BACKGROUND: While familial clustering of asthma is known, few studies have reported on the relative roles of paternal and maternal asthma and the role of maternal asthma control in pregnancy on the risk for asthma in the child. OBJECTIVE: We aimed to investigate the relative roles of paternal asthma, maternal asthma, and maternal asthma control during pregnancy on the risk of asthma or recurrent wheeze in 3-year-old children and how prenatal and cord blood vitamin D status might affect this risk. METHODS: Data from 806 women, their partners (biologic fathers of the infants), and their children participated in the Vitamin D Antenatal Asthma Reduction Trail (VDAART, clinicaltrials.gov identification number NCT00920621) were used for this cohort analysis. The parental report of physician-diagnosed asthma or recurrent wheeze in offspring was the main outcome. Weibull regression models for interval-censored event times were used to estimate the main variables of interests and additional covariates on the outcome.
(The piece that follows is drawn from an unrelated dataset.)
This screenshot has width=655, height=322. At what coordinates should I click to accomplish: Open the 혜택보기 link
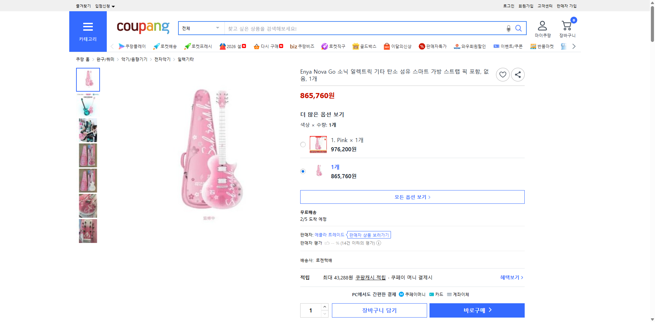[510, 277]
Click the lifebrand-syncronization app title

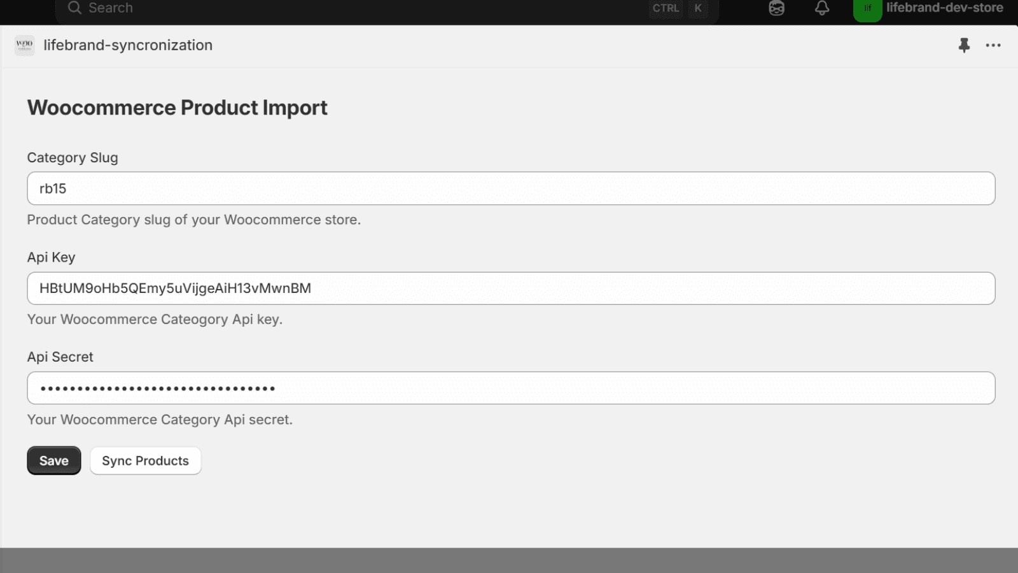(x=128, y=45)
RESULTS: The highest risk was observed among children with both parents being asthmatic relative to non-asthmatic parents (aHR = 2.30, 95% CI: 1.35-3.84), and less so if only the mother was asthmatic (aHR = 1.70, 95% CI: 1.17-2.40). In the subset of children born to asthmatic mothers, the risk for asthma was higher in those who were born to mothers whose asthma was uncontrolled (aHR = 1.60, 95% CI: 1.02-2.54). Children whose mothers had sufficient vitamin D status (25Hydroxyvitamin D ≥ 30 ng/mL) at early and late pregnancy and had cord blood vitamin D sufficiency demonstrated a lower risk of asthma/recurrent wheeze than children who had insufficient cord bloodvitamin D status at birth (aHR = 0.47, 95% CI: 0.27-0.83). CONCLUSION AND CLINICAL RELEVANCE: Careful attention to maternal asthma control, monitoring vitamin D status, and correcting insufficiency at early pregnancy and maintaining the sufficiency status throughout pregnancy have potential preventive roles in offspring asthma or recurrent wheeze.